Exercise instructions:
The line containing "Čepice, kšiltovky, klobouky (68, 1450)" marks where to begin. Write out that line and every line after it exactly, through the last line below.

——

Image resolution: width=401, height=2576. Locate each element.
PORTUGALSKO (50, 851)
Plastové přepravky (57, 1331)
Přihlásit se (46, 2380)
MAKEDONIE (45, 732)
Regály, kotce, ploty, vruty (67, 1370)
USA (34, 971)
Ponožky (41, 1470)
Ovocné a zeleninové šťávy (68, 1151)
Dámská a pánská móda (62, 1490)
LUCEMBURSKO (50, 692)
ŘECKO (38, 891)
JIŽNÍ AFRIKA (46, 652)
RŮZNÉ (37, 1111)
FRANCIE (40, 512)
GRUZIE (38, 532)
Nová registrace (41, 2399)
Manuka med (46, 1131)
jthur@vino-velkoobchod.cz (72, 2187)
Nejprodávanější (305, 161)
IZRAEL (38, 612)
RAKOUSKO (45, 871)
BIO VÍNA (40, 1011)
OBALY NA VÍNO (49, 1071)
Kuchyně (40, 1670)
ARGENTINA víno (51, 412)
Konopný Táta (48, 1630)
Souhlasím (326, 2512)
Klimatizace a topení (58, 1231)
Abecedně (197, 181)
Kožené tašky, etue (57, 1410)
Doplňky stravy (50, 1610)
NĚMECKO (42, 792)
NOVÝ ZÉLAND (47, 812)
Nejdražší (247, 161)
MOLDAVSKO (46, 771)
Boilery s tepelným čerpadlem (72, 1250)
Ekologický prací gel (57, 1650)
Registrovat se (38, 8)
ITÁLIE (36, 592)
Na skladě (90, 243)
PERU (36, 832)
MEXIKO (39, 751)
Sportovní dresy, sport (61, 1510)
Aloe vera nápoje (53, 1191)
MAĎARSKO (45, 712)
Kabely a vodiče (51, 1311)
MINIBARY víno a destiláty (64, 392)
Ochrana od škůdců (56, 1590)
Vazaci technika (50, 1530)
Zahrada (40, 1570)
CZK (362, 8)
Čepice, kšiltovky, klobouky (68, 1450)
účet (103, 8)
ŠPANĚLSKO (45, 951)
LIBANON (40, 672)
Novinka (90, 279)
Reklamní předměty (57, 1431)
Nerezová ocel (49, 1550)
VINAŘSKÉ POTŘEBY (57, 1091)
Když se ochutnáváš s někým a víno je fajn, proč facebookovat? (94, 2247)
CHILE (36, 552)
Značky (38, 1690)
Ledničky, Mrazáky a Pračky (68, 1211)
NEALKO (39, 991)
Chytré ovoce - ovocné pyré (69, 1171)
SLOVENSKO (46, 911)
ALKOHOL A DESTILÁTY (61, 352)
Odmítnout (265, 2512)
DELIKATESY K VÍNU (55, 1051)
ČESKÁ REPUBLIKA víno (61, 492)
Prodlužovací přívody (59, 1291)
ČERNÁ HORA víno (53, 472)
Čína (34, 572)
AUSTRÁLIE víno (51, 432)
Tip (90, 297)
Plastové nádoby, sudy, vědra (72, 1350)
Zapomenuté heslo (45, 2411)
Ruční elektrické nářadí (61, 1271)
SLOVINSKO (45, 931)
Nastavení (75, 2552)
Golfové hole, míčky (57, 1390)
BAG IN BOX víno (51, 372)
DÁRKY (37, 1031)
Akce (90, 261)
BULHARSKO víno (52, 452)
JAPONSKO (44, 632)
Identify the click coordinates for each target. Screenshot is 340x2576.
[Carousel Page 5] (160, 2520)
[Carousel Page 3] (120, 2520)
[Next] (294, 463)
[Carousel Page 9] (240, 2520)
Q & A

——

Answer section:
Čepice, kšiltovky, klobouky (68, 1450)
účet (103, 8)
ŠPANĚLSKO (45, 951)
LIBANON (40, 672)
Novinka (90, 279)
Reklamní předměty (57, 1431)
Nerezová ocel (49, 1550)
VINAŘSKÉ POTŘEBY (57, 1091)
Když se ochutnáváš s někým a víno je fajn, proč facebookovat? (94, 2247)
CHILE (36, 552)
Značky (38, 1690)
Ledničky, Mrazáky a Pračky (68, 1211)
NEALKO (39, 991)
Chytré ovoce - ovocné pyré (69, 1171)
SLOVENSKO (46, 911)
ALKOHOL A DESTILÁTY (61, 352)
Odmítnout (265, 2512)
DELIKATESY K VÍNU (55, 1051)
ČESKÁ REPUBLIKA víno (61, 492)
Prodlužovací přívody (59, 1291)
ČERNÁ HORA víno (53, 472)
Čína (34, 572)
AUSTRÁLIE víno (51, 432)
Tip (90, 297)
Plastové nádoby, sudy, vědra (72, 1350)
Zapomenuté heslo (45, 2411)
Ruční elektrické nářadí (61, 1271)
SLOVINSKO (45, 931)
Nastavení (75, 2552)
Golfové hole, míčky (57, 1390)
BAG IN BOX víno (51, 372)
DÁRKY (37, 1031)
Akce (90, 261)
BULHARSKO víno (52, 452)
JAPONSKO (44, 632)
Identify the click coordinates for each target. Screenshot is 340x2576.
[Carousel Page 5] (160, 2520)
[Carousel Page 3] (120, 2520)
[Next] (294, 463)
[Carousel Page 9] (240, 2520)
Q & A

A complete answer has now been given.